Reproduce the entries word for word, from the line with "Image resolution: width=958" up to and including the line with "tap(15, 19)". Leave the pictures out of your answer.
━━ RECORDED INFORMATION ━━
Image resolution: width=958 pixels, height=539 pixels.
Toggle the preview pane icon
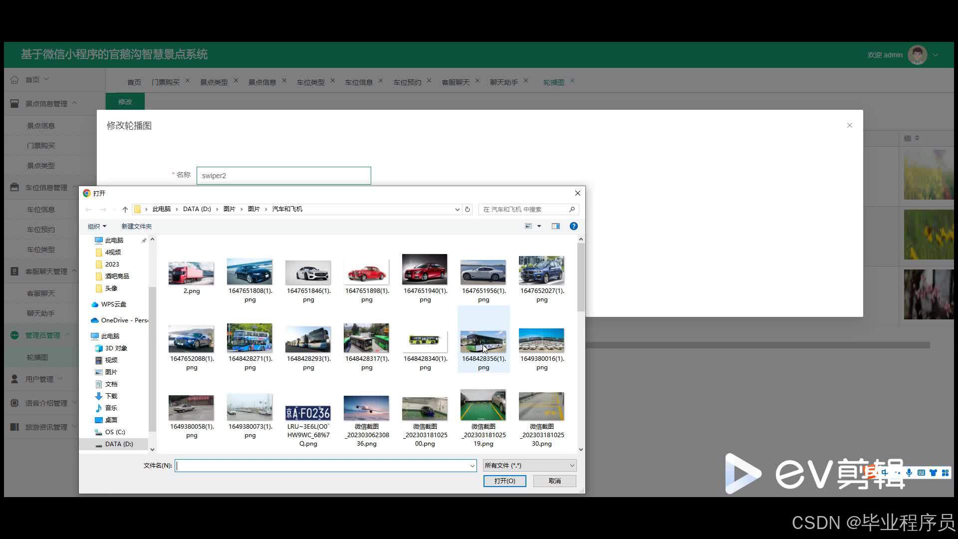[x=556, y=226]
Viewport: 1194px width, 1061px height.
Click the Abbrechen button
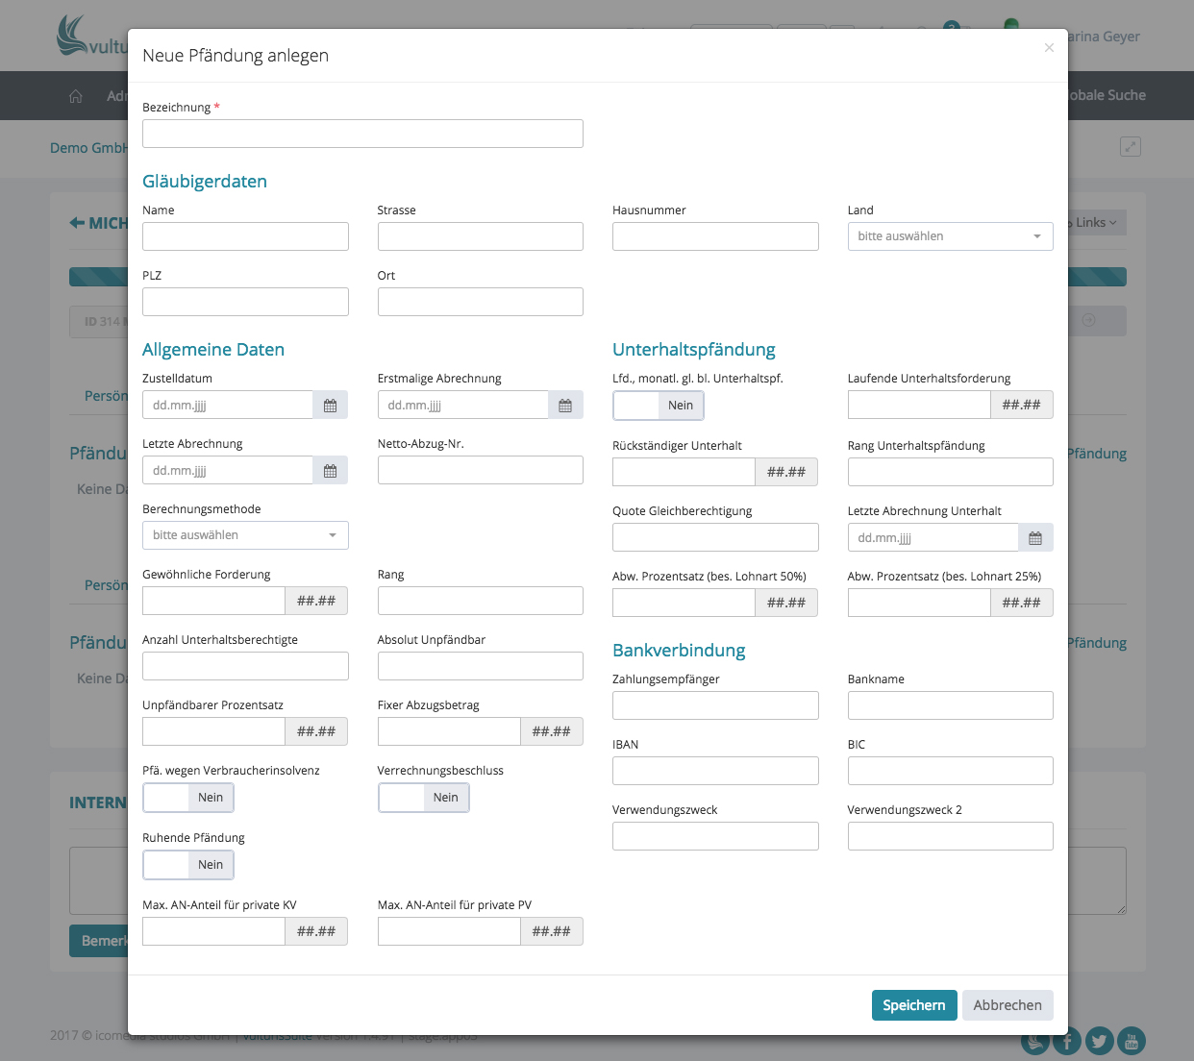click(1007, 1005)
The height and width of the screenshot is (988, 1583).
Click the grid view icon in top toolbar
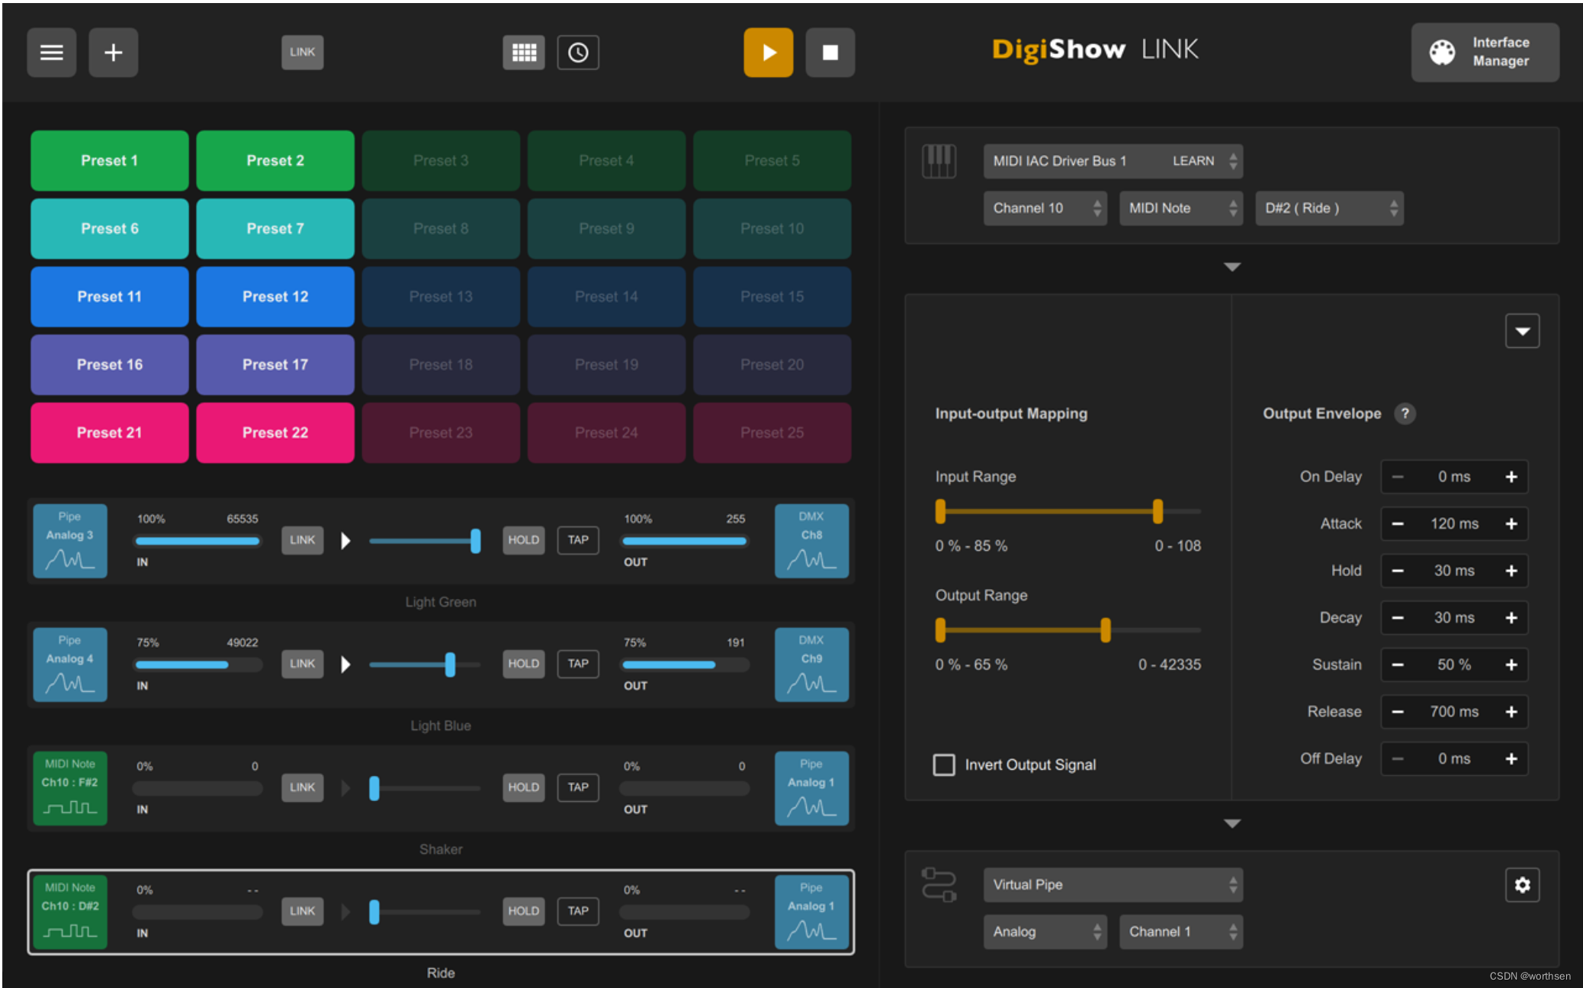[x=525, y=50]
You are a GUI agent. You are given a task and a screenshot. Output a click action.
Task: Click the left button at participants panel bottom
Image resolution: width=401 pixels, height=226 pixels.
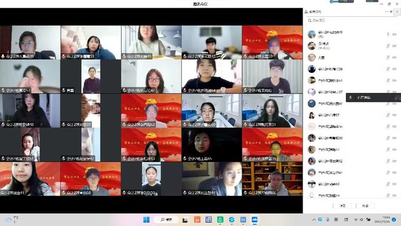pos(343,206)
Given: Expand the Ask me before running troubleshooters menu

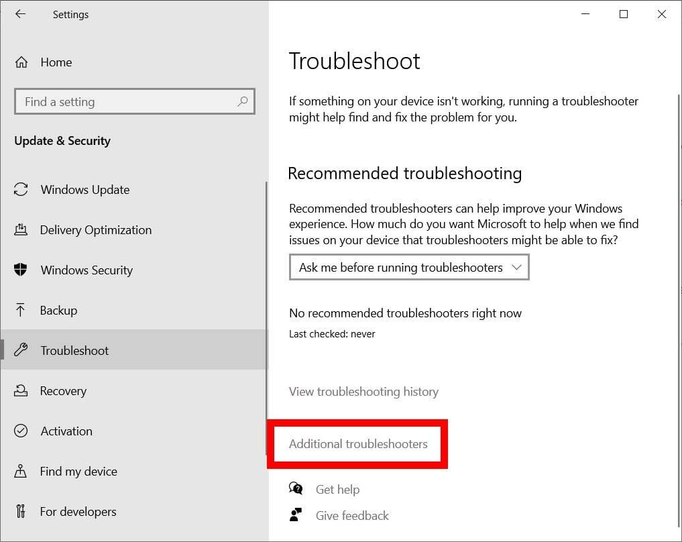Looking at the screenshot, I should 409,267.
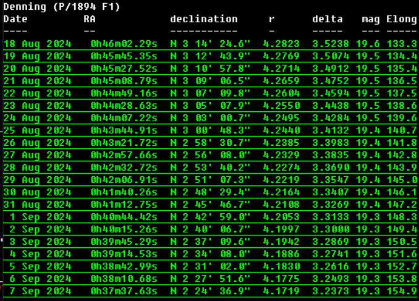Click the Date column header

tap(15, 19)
━━━
━━ RECORDED INFORMATION ━━
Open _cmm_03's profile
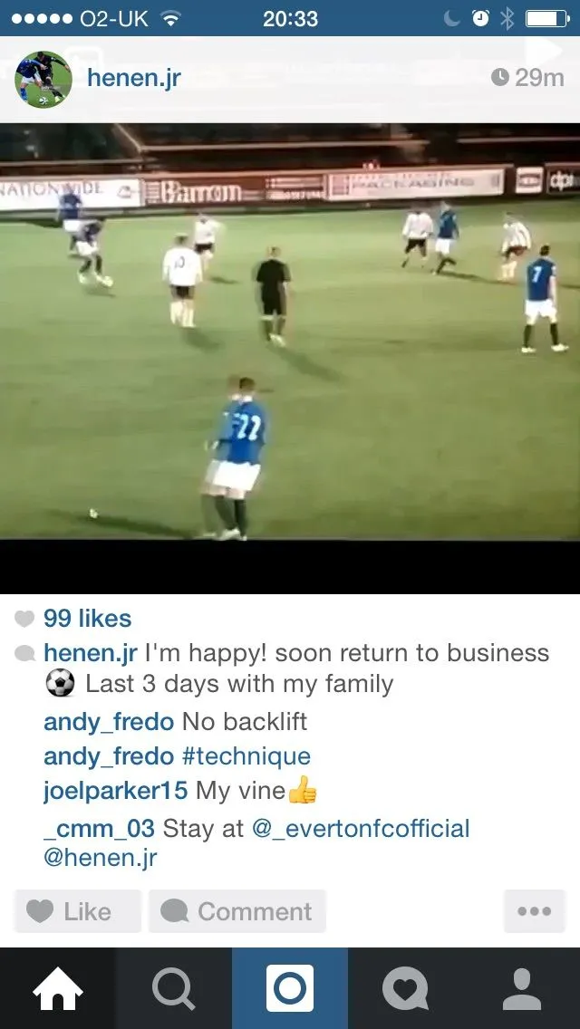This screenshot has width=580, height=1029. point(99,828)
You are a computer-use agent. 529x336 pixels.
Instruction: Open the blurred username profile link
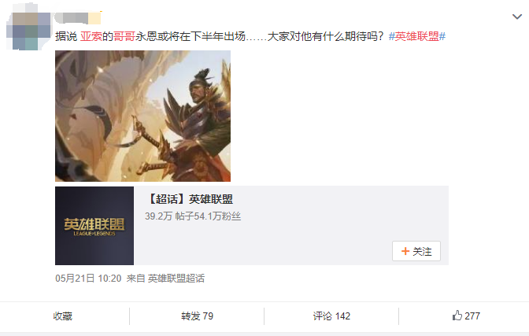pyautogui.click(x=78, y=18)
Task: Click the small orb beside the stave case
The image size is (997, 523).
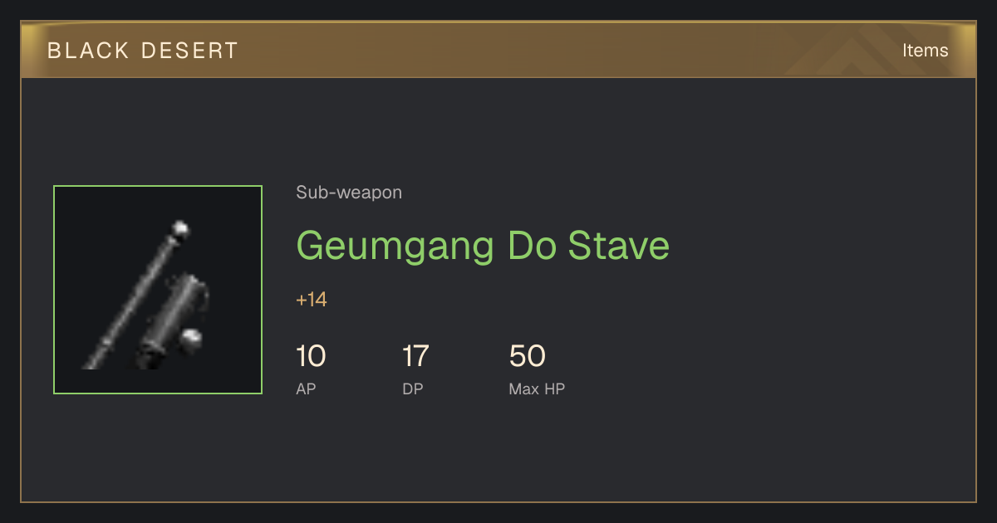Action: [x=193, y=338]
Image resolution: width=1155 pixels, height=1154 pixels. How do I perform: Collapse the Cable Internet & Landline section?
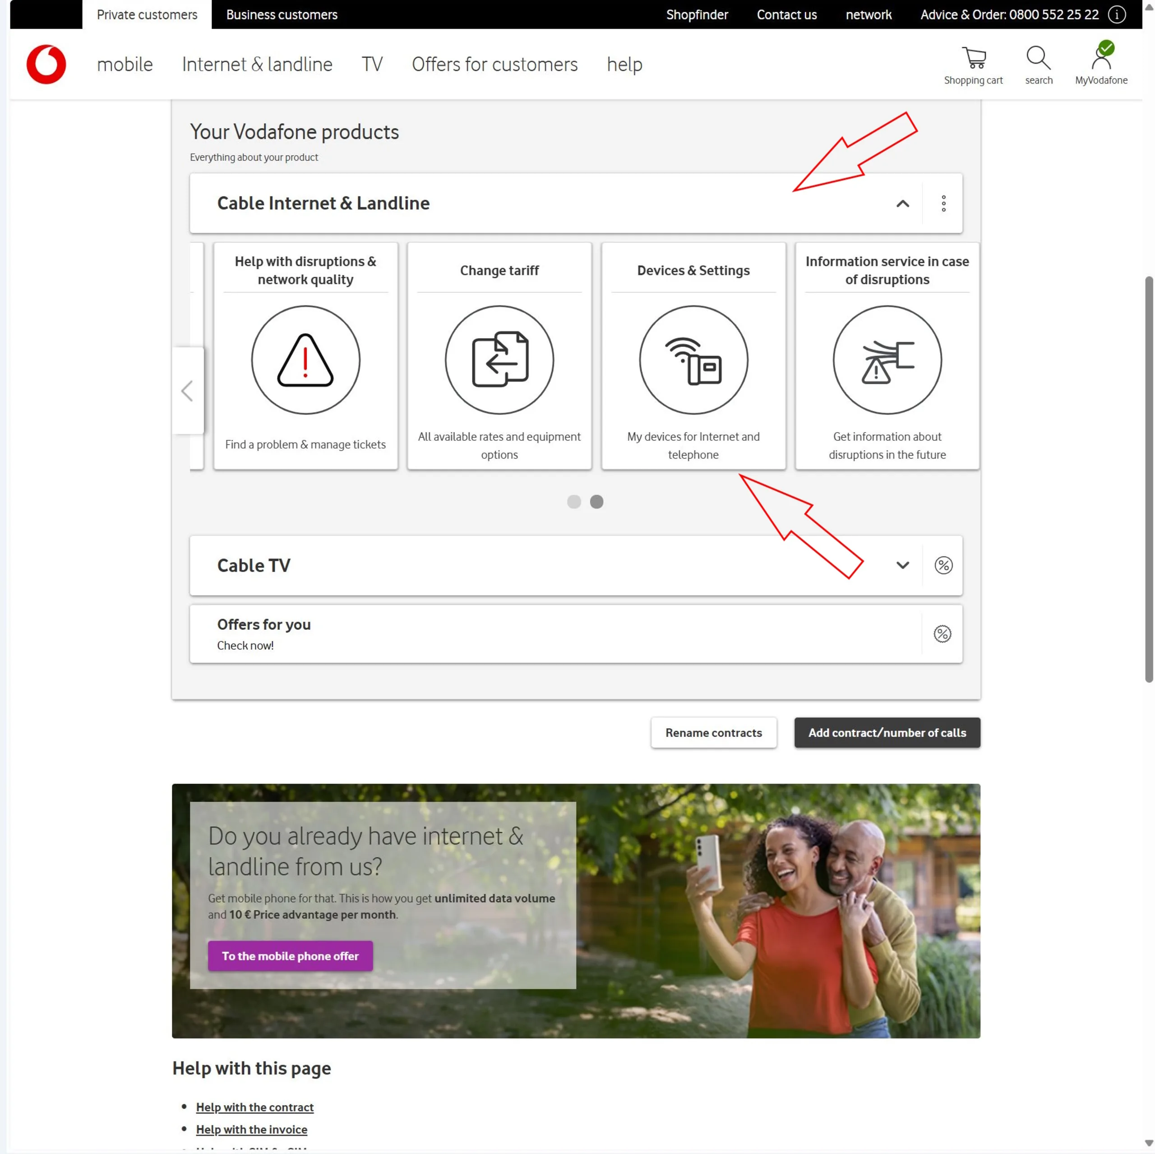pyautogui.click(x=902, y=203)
━━━
§ **RESPONSE TO THIS TASK**:
Image resolution: width=958 pixels, height=539 pixels.
Toggle the preview pane icon
[x=556, y=226]
Viewport: 1194px width, 1061px height.
Click the Abbrechen button
click(1007, 1005)
The height and width of the screenshot is (988, 1583).
Click the grid view icon in top toolbar
[x=525, y=50]
You are a GUI agent. You are given a task and a screenshot. Output a click action.
Task: Click the left button at participants panel bottom
Image resolution: width=401 pixels, height=226 pixels.
pos(343,206)
Given: Expand the Ask me before running troubleshooters menu

Looking at the screenshot, I should 409,267.
Click the Date column header

tap(15, 19)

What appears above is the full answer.